§ **Testo fornito**:
M - Il figlio del secolo (2024)
- michemar
- 31 gen
- Tempo di lettura: 5 min

M - Il figlio del secolo
Italia/Francia 2024 serie di 8 episodi 6h52’
Regia: Joe Wright
Soggetto: Antonio Scurati (libro)
Sceneggiatura: Stefano Bises, Davide Serino, Antonio Scurati
Fotografia: Seamus McGarvey
Montaggio: Valerio Bonelli
Musiche: Tom Rowlands
Scenografia: Mauro Vanzati
Costumi: Massimo Cantini Parrini
Luca Marinelli: Benito Mussolini
Francesco Russo: Cesare Rossi
Barbara Chichiarelli: Margherita Sarfatti
Benedetta Cimatti: Rachele
Federico Majorana: Amerigo Dumini
Gaetano Bruno: Giacomo Matteotti
Fulvio Falzarano: Giolitti
Massimo De Lorenzo: Alfredo Rocco
Lorenzo Zurzolo: Italo Balbo
Federico Mainardi: Albino Volpi
Vincenzo Nemolato: Vittorio Emanuele III
Gianmarco Vettori: Dino Grandi
Gabriele Falsetta: Roberto Farinacci
Maurizio Lombardi: Emilio De Bono
Daniele Trombetti: Cesare Forni
Gianluca Gobbi: Cesare Maria de Vecchi
Alberto Astorri: Luigi Facta
Paolo Pierobon: Gabriele D’Annunzio
Claudio Bigagli: generale
Jessica Piccolo Valerani: Ida Dalser
Elena Lietti: Velia Matteotti
Paolo Macedonio: don Luigi Sturzo
Giorgia Sinicorni: Regina Elena
TRAMA: La storia dell’ascesa al potere di Benito Mussolini, dalla fondazione dei Fasci Italiani di Combattimento del 1919 al discorso in Parlamento del 3 gennaio 1925.

§ **Compito assegnato 1**:
Per favore, riporta dalla scheda della serie il passo da "M - Il figlio del secolo (2024)" a "Antonio Scurati (libro)".
§ **Compito assegnato 2**:
Secondo la scheda della serie, quale attore interpreta Giacomo Matteotti?
§ **Compito assegnato 3**:
Riassumi la scheda della serie in due frasi.

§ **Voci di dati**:
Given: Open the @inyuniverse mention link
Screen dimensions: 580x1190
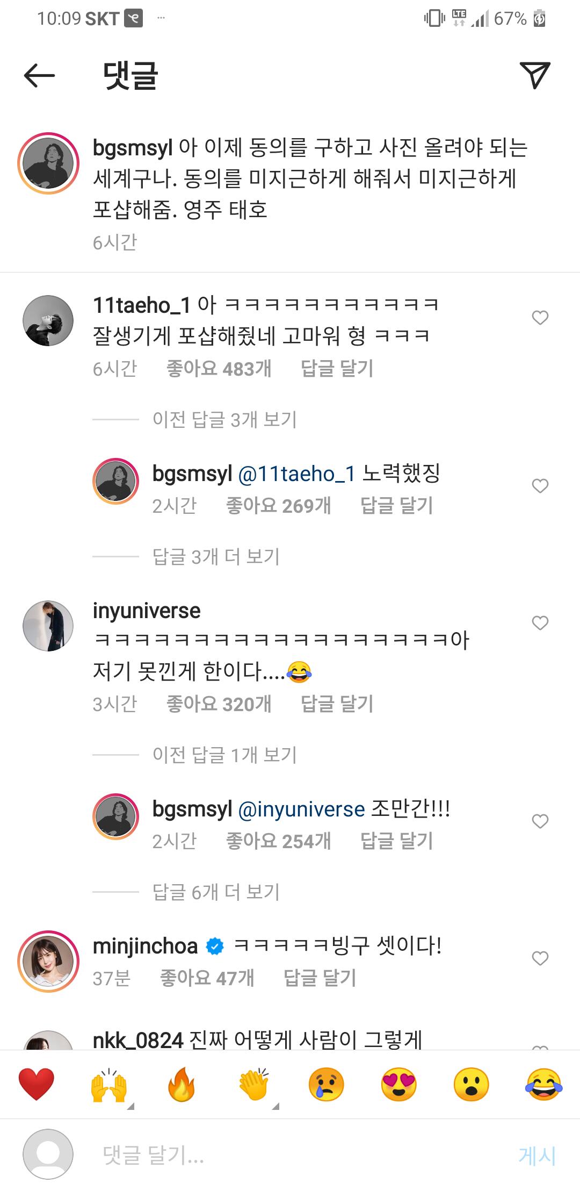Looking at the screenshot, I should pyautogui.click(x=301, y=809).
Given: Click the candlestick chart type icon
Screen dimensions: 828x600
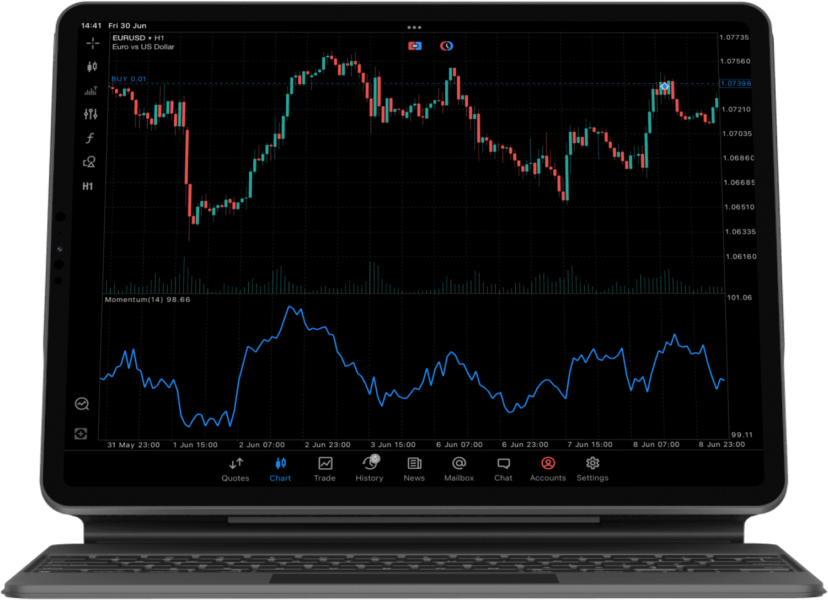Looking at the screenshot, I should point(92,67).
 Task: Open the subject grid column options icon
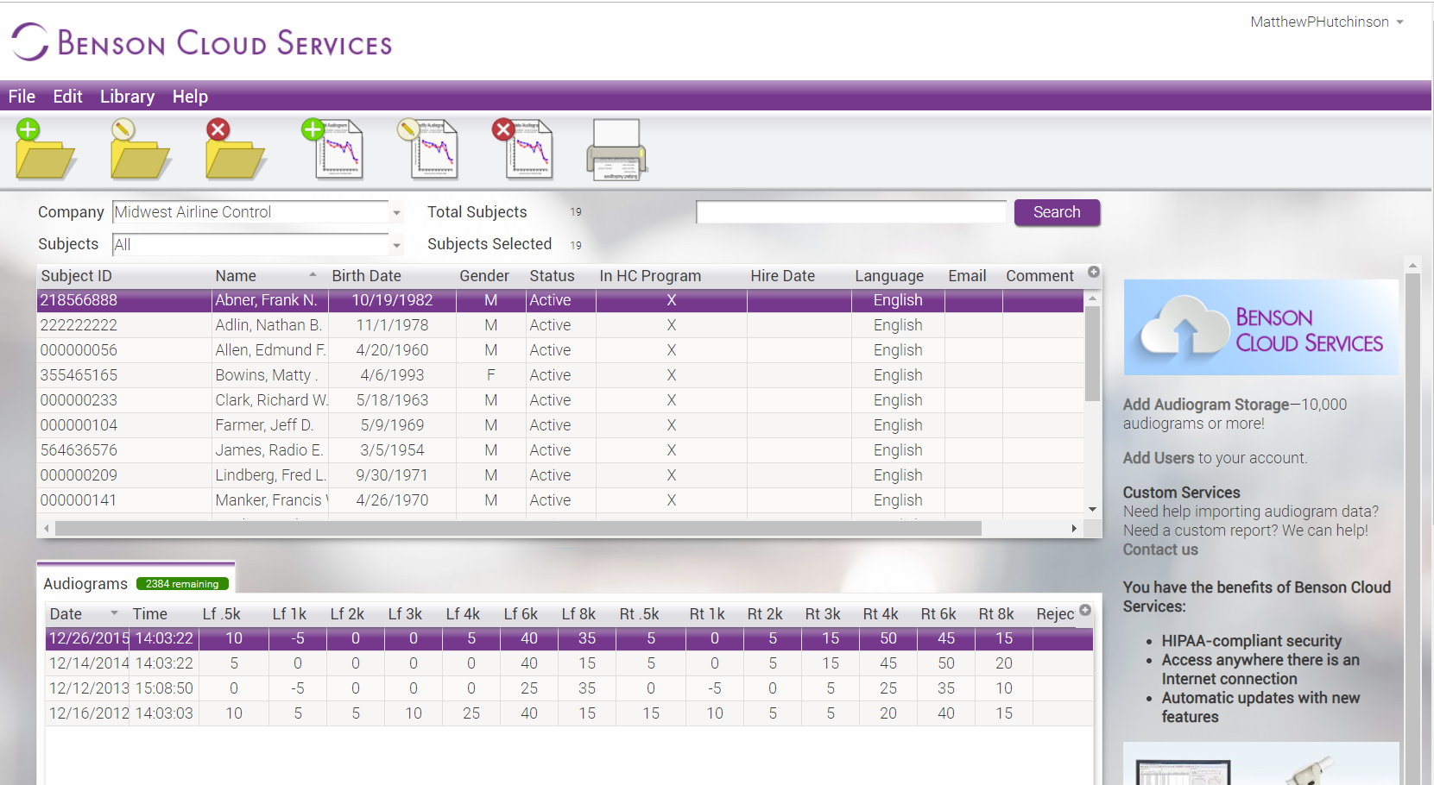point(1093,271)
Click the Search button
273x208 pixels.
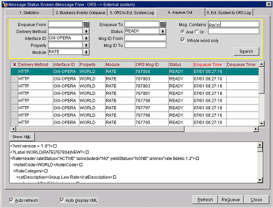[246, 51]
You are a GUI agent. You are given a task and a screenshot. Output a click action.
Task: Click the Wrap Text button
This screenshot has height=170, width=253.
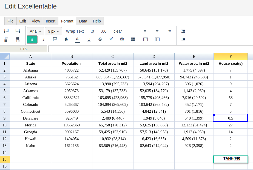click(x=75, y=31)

§ **Risposta scritta 1**:
M - Il figlio del secolo (2024)
- michemar
- 31 gen
- Tempo di lettura: 5 min

M - Il figlio del secolo
Italia/Francia 2024 serie di 8 episodi 6h52’
Regia: Joe Wright
Soggetto: Antonio Scurati (libro)

§ **Risposta scritta 2**:
Gaetano Bruno.

§ **Risposta scritta 3**:
M - Il figlio del secolo è una serie italo-francese del 2024 in 8 episodi, diretta da Joe Wright e tratta dal libro di Antonio Scurati, con Luca Marinelli nel ruolo di Benito Mussolini. Racconta l'ascesa al potere di Mussolini, dalla fondazione dei Fasci Italiani di Combattimento del 1919 al discorso in Parlamento del 3 gennaio 1925.